Louise Kirk’s Sexuality explained is good. I saw her and she is an inspirational (British) lady
I hope this helps.
But I think the Church should follow up on material and courses, meetings… for parents!
God bless.
l am in my 90th year, a loving grandmother but also a sad widow since 2000AD. In my young days we never talked of sex,that word just meant male or female.We talked of Love,and searched for True Love meaning dedication for life to one’s husband.Co-habitation was taboo We enjoyed having parties, picnics, country walks , always in groups,and with very proper behavior.And we were happy. And we looked forward to having children,and families l consider that now society has lost it’s bearings,marriage has lost it’s intrinsic glamour, morality has collapsed, and all has fallen flat.And the ensuing disaster is staring us in the face,the victims are children who feel alone and spiritually empty.The consequences are grave.
Yea. Thank you for your generation for your loving generosity. At the time when sex was not a commodity but a relationship.towards family building.
Hopefully this nightmare (abortion the worst).will end soon.
God bless.
Time now to meje this widespread in the Church, schools, parishes, to parents …
Abortion and the rest of associated problems with this nightmare can only be stopped through responsible (chaste) love.
Thank you.
Great to see again the Church standing up for truth through proper study.
Did bless.
Ideally expressed… (As Francis himself once put it!)
How do parents “fight” the input of films, tv series, non-religious friends, excessive feminism, materialism, drugs in the schools, etc?
As parents we raised our own in a world that has still not recuperated from “discovering” scandals of all types and world models that had non-christian ways sometimes as the motto of their popularity. As grand -parents now we find ourselves as misinformed strangers for our grand children who politely tell us “this was true in your time”, amid total disbelief. We could only provide an example over our 60 years of mariage!
Our own kids went to catholic schools, already “unclear”, in the 70,s, our grand children to public schools in the 2010,s, with “obligatory” sex education as the public wants it done in “modern” Québec. Nobody in our environment dares home-schooling for any length of time, afraid to keep kids in the dark of the real world.
Not easy even to be a convincing example! Ours are all good people but they do not want even to discuss the matter! Now, any suggestion other than making us feel guilty? More prayer!
M.
Thanks, Michael. Indeed! Let us pray, and, as a friend of mine says, drop something here and there without overdoing it.
May God help us.
God bless
You wrote: “As grand -parents now we find ourselves as misinformed strangers for our grand children who politely tell us “this was true in your time”, amid total disbelief. We could only provide an example over our 60 years of marriage!”
I think the last sentence sums it up: your example is over 60 years of faithful marriage – a faithful marriage in which you provided the Love. security and haven in which your children were raised, and who in turn went on to raise your grandchildren.
So, in some gentle way, I think it would be good to remind your grandchildren of this – that their happy lives today were built on the values and foundations of your 60-year marriage that reaches into the present time, right up to their very lives.
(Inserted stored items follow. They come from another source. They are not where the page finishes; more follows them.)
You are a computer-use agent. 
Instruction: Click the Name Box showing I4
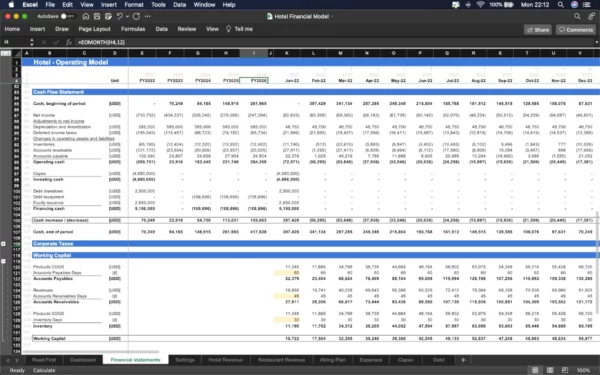click(x=14, y=42)
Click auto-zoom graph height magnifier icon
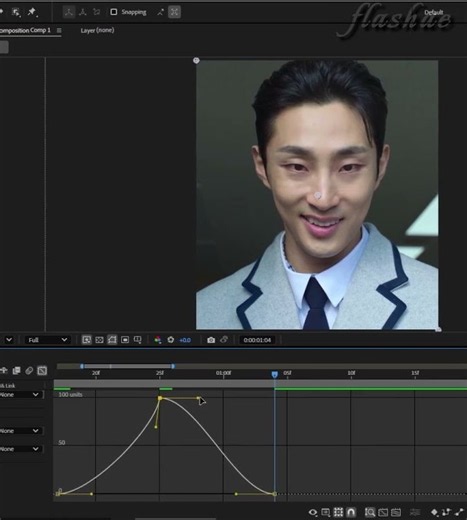Viewport: 467px width, 520px height. [x=370, y=512]
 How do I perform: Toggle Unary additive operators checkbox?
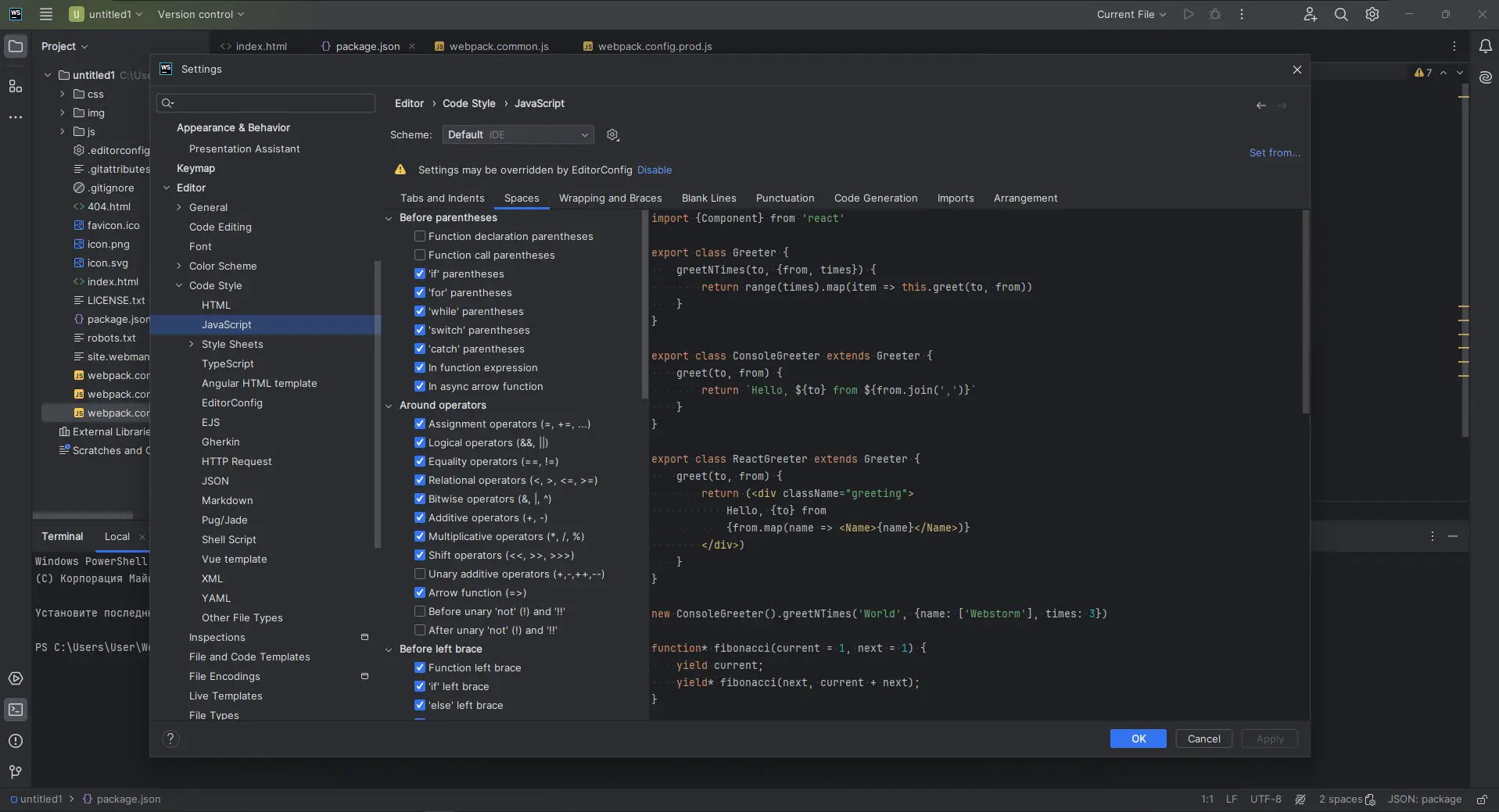[420, 574]
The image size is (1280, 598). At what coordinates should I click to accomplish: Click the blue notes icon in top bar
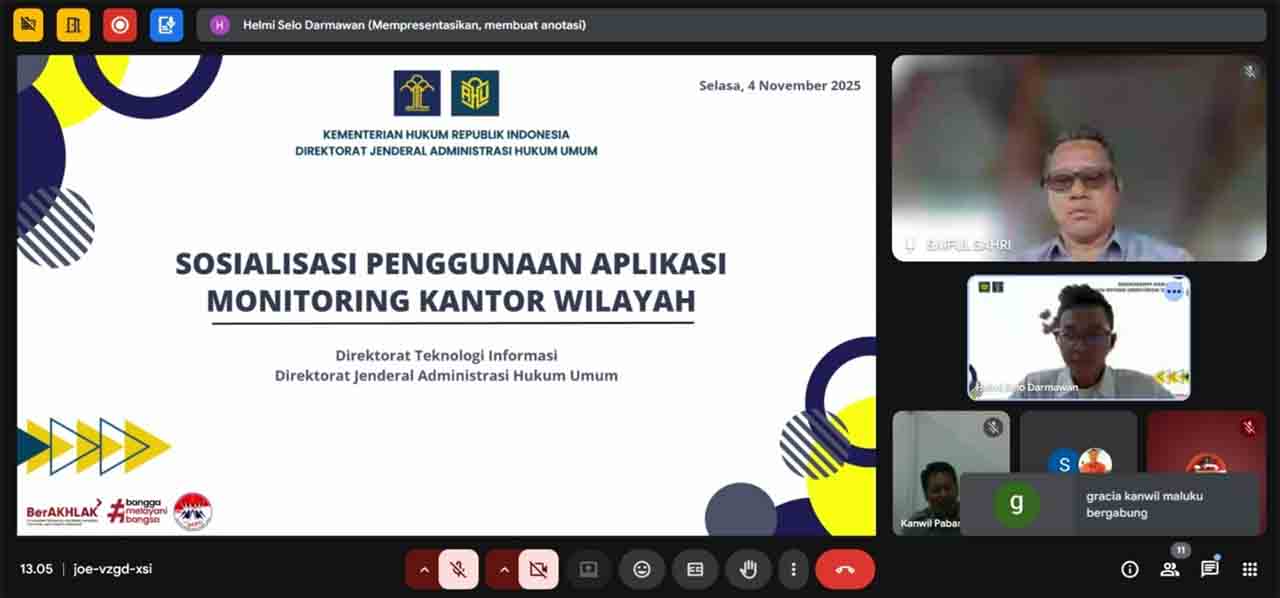coord(166,25)
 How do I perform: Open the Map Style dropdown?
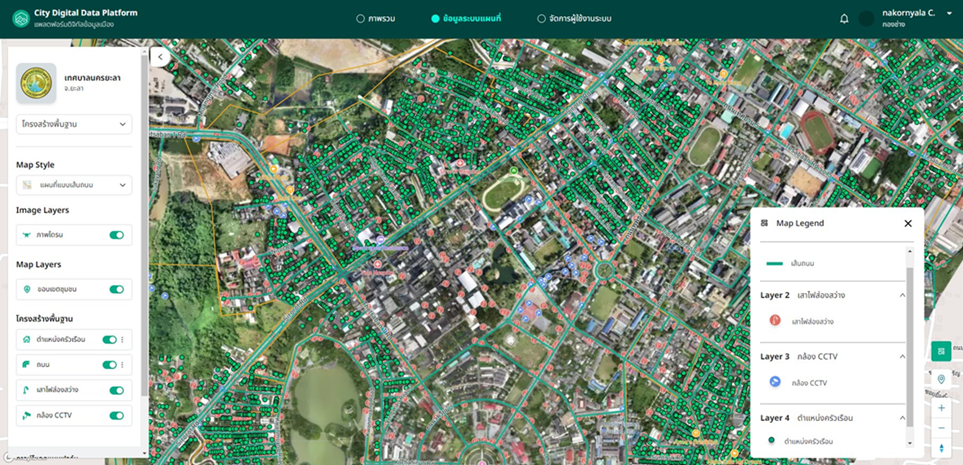click(x=74, y=185)
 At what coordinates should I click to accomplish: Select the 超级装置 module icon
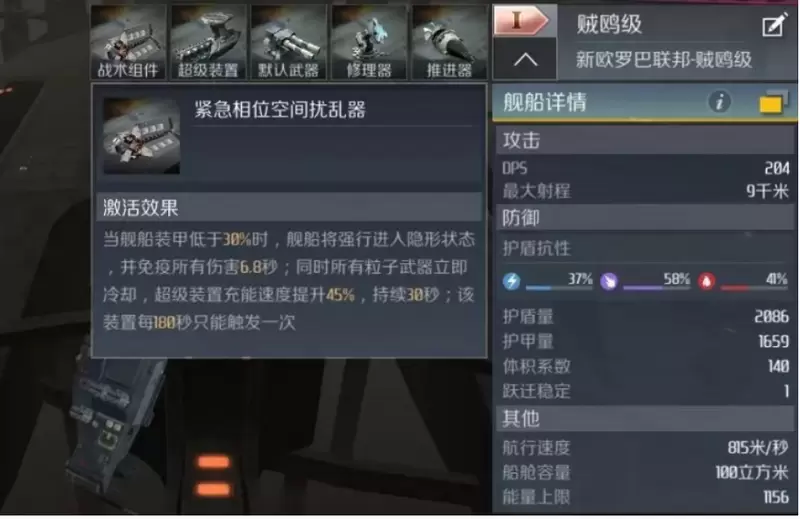click(x=209, y=42)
I hope I’m explaing this correctly – I don’t mean that they should feel obliged to be ‘grateful’ to you specifically, but that they are invited to see what your values and marriage was worth – the security, love and foundation it is and has been for three generations (inc yourselves) of your family.
Thank you Father Boquet for this insightful résumé of this Church document.
Every priest should learn your text by heart, and parents too!
May God bless you for your gift of wording things properly.
So true! Are there any good books or a list of specific recommended materials for Catholic parents to themselves read to help them in their age appropriate conversations with children and teachings from toddler to teens about human sexuality, chastity, and authentic Love?